Théâtre - Critique

Serial plaideur

Serial plaideur - Critique sortie Théâtre


Juriste séditieux, habile bretteur au barreau, défenseur de l’« indéfendable » et ami des plus troubles personnalités : Me Vergès a la réputation d’iconoclaste, l’aura médiatique d’un avocat sulfureux, narguant volontiers le prétoire et l’ordre établi. L’homme est là, sur scène, derrière un bureau cossu, entouré d’œuvres d’art et de dossiers en souffrance, sans apparat d’habit. Sans doute même porte-t-il le gilet chaud des soirs de studieuse veille. Cigare aux lèvres, il entreprend d’expliciter sa « passion de défendre », la « magie du procès », les « parentés de forme et de fond, qui unissent l’œuvre littéraire et l’œuvre judiciaire ». « Un dossier de justice est toujours le résumé d’un roman, le thème d’une tragédie, le synopsis d’un film. », dit-il. La confession commence par une sentencieuse leçon sur justice et littérature. Affleurent déjà l’exaltation romanesque de la beauté du crime, la fascination pour la transgression et les destins d’exception, l’orgueil du rhéteur qui prétend égaler le poète et crée le réel en rapiéçant les faits sur la trame d’une plaidoirie. Puis, de tragédies en dossiers criminels, l’avocat poursuit son récit, l’émaille de souvenirs, de méditations et références lettrées… serre peu à peu le nœud de sa démonstration : que les lois sont contingentes, pour preuve que les interdits d’hier sont les règles d’aujourd’hui, que le crime est signe d’hominisation, que nous vivons tous dans le péché, que comprendre n’est pas excuser, que le plus effroyable des assassins n’en reste pas moins irréductiblement humain.
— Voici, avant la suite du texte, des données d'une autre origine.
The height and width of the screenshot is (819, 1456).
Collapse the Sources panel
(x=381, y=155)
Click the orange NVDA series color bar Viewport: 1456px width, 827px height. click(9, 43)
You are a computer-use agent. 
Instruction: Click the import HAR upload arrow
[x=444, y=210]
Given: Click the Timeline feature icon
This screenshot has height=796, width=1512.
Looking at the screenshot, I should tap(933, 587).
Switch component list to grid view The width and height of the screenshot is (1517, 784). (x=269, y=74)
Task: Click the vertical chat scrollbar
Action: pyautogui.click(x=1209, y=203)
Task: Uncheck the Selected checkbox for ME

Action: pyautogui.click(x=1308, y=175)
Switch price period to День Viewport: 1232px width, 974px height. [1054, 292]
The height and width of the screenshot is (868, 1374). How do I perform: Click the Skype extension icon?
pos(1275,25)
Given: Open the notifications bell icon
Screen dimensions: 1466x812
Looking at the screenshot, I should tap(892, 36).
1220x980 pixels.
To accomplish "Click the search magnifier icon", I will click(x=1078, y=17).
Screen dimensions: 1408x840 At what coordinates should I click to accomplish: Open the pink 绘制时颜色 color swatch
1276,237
Donc comme tout un chacun.

La défense comme un art


Et donc, que « la profession d’avocat n’est pas seulement l’exercice d’une technique, c’est aussi et avant tout une manière d’assumer l’humanité de tous les hommes, coupables ou non. »  Maniant subtilement la rhétorique aux accents camusiens (« Dans tout coupable, il y a une part d’innocence » écrivait Camus à son ami Jean Grenier), Jacques Vergès se peint en esthète humaniste, lion solitaire parmi les dindons, défenseur acharné des opprimés comme des monstres, à rebours de ses confrères, « alpinistes de l’ascension sociale ». Et dans l’envol improvisé d’une réplique se compare au curé de campagne de Bernanos. Le portrait est flatteur, cachant sous ces belles couleurs les autres faces du personnage, les ambiguïtés d’un homme révolté, agitateur arrogant et farouche militant anticolonialiste, qui parut souvent dériver vers l’antisionisme et prendre fait et cause pour les pires tortionnaires et pour le terrorisme. Serait-ce là une réponse au tableau contrasté de L’Avocat de la terreur (2007), film documentaire de Barbet Schroeder, devenu depuis lors son « cher ennemi » ? L’inventeur du concept de « défense de rupture » n’a plus à démontrer en tout cas son expert maniement de la tactique de diversion par médias interposés. Sur le plateau, il semble pourtant se présenter sans fard. Serial plaideur relèverait ainsi plus de la conférence que du théâtre en dépit de quelques malheureuses tentatives de mise en scène. Ordonnateur méticuleux de sa propre « légende », il prend la pose du dandy baudelairien sauveur des âmes perdues. Là est peut-être la représentation…

Gwénola David


Serial plaideur, de et avec Jacques Vergès, adaptation Louis-Charles Sirjacq, jusqu’au 29 décembre 2008, le dimanche à 18h et 21h, le lundi à 21h, au Théâtre de la Madeleine, 19 rue de Surène, 75008 Paris. Rens. 01 42 65 06 28 et www.theatredelamadeleine.com. Durée : 1h40.